Nel nostro secolo, gli artisti sono divenuti liberi di abbandonare la scala di profondità continua della pittura tradizionale. Il più semplice esempio di tale innovazione è dato dal fotomontaggio, che giustappone frammenti di sistemi spaziali completamente estranei l’uno all’altro. Le dimensioni dei vari oggetti pittorici non possono più esser confrontate all’interno dello spazio della rappresentazione.
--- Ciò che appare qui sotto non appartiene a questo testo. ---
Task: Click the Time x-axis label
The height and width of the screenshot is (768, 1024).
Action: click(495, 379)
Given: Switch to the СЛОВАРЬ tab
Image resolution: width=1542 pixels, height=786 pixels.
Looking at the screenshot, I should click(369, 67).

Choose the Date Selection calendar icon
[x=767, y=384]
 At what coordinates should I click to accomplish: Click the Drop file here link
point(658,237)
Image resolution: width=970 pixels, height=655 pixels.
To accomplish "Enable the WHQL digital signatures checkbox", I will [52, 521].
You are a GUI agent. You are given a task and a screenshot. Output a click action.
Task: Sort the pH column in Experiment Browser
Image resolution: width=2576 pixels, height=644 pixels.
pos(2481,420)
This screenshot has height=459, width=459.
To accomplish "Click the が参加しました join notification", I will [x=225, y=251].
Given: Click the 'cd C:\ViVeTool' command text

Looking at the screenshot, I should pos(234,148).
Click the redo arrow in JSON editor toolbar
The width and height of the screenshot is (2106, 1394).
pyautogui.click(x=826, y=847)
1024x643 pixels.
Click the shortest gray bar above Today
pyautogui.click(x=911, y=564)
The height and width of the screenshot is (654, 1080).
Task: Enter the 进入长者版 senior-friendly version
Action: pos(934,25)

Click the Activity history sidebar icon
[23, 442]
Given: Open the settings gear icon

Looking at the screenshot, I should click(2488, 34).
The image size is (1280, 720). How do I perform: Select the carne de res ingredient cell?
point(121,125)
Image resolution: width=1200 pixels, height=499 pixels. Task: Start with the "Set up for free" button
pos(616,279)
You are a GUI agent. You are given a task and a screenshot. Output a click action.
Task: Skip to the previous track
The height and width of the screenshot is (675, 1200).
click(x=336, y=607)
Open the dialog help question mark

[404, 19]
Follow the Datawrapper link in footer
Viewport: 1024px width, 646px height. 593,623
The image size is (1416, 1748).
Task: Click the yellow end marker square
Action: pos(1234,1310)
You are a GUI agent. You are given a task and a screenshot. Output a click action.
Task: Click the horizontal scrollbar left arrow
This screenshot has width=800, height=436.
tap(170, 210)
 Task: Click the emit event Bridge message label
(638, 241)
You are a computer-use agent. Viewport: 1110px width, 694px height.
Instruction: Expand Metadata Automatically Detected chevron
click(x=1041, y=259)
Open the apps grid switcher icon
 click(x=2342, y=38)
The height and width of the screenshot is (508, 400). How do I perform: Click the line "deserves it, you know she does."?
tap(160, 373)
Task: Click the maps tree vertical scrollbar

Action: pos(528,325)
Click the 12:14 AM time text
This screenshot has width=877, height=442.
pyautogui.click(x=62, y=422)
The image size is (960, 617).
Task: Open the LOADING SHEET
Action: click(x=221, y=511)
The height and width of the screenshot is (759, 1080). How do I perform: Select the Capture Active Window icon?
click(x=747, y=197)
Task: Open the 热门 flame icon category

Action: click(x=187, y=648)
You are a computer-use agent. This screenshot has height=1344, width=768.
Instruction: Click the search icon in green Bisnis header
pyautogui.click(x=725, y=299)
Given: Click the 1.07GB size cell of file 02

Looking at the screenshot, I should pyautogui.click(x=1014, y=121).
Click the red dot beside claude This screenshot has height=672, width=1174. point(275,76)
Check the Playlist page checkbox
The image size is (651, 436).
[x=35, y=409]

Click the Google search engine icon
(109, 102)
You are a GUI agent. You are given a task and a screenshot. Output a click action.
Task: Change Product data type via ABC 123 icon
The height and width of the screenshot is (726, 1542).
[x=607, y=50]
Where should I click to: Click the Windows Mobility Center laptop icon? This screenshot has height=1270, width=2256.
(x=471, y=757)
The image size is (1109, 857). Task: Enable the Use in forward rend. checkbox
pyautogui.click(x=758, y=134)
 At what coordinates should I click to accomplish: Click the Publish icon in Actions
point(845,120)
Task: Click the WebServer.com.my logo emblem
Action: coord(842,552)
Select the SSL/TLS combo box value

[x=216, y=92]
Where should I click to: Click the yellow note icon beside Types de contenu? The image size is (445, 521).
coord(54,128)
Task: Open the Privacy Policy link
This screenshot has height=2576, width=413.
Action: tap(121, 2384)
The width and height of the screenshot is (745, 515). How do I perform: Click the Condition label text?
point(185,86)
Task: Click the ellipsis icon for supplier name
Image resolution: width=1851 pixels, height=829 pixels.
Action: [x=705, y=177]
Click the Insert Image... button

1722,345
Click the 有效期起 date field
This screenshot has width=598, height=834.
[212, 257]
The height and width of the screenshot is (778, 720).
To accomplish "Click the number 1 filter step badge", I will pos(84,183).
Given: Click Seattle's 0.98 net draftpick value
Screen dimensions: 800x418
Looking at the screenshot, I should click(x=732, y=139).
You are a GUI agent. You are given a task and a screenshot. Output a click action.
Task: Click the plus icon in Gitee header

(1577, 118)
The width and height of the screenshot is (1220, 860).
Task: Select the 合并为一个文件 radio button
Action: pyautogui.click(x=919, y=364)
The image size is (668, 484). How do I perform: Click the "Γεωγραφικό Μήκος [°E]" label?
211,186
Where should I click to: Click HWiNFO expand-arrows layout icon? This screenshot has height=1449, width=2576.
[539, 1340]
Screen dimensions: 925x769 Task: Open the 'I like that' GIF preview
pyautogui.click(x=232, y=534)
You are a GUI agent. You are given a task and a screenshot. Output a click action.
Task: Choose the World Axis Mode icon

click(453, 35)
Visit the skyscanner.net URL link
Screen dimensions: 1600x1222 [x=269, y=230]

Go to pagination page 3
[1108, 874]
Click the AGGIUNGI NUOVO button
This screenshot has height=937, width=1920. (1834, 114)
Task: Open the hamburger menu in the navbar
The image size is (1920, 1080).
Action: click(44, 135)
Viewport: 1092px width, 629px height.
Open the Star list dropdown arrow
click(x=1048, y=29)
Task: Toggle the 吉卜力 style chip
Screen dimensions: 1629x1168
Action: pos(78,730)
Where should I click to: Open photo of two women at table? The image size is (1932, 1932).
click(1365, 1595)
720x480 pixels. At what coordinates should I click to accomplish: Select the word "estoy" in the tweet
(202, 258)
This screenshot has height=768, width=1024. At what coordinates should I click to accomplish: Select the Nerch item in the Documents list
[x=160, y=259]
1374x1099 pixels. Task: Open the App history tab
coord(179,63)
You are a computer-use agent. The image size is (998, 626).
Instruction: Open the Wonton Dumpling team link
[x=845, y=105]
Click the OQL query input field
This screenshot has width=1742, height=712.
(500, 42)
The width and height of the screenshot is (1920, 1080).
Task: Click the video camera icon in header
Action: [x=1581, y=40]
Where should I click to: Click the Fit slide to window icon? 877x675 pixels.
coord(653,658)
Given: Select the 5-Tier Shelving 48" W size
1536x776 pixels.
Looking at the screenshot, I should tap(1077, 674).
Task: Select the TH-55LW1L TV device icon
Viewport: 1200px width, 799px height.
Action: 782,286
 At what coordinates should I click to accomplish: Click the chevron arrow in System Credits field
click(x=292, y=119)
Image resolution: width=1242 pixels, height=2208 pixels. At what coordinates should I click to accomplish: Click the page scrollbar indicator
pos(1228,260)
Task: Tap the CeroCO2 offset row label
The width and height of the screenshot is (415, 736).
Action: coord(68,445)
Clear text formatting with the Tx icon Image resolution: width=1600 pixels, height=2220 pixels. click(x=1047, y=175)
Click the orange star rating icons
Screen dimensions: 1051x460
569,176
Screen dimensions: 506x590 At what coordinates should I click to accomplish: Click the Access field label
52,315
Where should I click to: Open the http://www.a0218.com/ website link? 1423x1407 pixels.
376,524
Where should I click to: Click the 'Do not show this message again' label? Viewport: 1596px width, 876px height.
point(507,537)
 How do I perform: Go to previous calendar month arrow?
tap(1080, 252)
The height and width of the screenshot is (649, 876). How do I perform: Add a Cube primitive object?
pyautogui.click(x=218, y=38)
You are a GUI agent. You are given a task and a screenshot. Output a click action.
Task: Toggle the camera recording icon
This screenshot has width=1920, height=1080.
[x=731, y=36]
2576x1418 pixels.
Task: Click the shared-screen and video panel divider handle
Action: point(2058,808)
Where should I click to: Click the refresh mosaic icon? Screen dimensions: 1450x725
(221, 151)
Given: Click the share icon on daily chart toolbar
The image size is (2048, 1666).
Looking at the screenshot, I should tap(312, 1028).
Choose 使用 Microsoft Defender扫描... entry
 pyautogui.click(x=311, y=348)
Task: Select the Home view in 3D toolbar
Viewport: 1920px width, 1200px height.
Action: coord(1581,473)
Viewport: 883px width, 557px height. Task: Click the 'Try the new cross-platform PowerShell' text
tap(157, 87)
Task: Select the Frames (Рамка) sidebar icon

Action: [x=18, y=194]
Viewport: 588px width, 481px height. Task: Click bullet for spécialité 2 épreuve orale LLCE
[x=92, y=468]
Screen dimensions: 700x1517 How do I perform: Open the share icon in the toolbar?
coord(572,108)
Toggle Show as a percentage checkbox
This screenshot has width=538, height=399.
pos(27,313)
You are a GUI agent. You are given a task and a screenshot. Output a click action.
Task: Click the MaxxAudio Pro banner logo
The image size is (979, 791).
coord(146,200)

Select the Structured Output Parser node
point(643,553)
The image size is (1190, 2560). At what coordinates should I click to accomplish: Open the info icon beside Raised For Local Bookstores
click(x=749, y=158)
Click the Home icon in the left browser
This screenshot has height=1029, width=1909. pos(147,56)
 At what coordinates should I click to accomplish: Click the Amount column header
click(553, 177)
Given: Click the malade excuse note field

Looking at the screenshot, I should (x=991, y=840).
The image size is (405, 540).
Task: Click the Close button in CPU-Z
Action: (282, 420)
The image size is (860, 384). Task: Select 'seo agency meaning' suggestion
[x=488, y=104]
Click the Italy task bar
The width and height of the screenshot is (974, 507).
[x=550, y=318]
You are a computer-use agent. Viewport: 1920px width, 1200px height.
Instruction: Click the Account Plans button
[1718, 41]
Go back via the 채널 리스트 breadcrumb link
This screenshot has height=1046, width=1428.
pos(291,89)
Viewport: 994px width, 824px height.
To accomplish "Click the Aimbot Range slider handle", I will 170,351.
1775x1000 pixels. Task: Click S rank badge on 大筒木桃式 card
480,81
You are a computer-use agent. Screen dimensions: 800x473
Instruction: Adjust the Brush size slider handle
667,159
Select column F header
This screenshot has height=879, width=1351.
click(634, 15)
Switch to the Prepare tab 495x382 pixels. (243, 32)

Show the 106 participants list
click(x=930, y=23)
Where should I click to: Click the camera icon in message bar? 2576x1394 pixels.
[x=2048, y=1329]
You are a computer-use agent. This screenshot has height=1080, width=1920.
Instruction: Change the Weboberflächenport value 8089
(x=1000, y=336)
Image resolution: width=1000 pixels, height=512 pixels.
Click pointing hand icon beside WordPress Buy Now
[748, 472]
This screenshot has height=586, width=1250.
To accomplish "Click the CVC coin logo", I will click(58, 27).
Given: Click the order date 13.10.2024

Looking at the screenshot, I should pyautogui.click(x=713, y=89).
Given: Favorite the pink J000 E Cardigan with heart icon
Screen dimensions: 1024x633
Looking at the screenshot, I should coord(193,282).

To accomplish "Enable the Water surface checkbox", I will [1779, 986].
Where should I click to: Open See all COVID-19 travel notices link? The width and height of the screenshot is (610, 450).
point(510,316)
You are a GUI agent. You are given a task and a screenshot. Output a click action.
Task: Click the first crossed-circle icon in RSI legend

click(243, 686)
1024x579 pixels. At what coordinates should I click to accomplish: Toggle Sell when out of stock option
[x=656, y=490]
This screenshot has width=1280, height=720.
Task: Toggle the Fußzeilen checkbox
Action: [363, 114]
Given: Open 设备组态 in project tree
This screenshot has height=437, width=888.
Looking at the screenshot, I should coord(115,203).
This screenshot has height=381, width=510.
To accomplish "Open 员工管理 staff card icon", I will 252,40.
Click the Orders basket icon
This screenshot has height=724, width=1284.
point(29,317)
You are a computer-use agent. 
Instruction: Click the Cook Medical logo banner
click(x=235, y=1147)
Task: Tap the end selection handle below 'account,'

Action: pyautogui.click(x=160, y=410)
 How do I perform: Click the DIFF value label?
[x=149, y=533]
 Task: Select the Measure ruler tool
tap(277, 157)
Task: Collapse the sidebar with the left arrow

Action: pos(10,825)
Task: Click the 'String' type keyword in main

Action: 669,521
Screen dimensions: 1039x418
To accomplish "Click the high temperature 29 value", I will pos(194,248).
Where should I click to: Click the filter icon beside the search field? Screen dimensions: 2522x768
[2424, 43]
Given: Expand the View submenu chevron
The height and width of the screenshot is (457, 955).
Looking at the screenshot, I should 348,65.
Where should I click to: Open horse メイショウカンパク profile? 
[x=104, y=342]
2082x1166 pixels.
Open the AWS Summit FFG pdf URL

Una grande figura umana ritagliata da una foto o un piccolo albero ritagliato da un’altra non sono rapportabili tra loro fuori dello spazio pittorico della composizione, che deve rimanere unitario per essere leggibile. Analogamente, un pittore come Chagall combina scene su scale dimensionali diverse senza alcuna pretesa di istituire uno spazio naturale continuo. L’effetto percettivo e artistico di questa recente libertà va analizzato in modo sistematico.

 

 

 

Note:
2 . Curt Glaser accettò l’interpretazione di Wulff nel 1908 e la applicò all’arte orientale in Die Raumdarstellung in der Japanischen Malerei, “Monatshefte für Kunstwiss”, 1 (1908), p. 420 sgg. Più tardi Glaser la respinse in gran parte nel suo Die Kunst Ostasiens, Insel, Leipzig 1920; Erwin Panofsky criticò le posizioni di Wulff in Die Perspektive als symbolische Form, “Vörträge d. Bibl. Warburg 1924-1925” (trad. it., La prospettiva come “forma simbolica” e altri scritti, Feltrinelli, Milano 1961, pp. 37-117).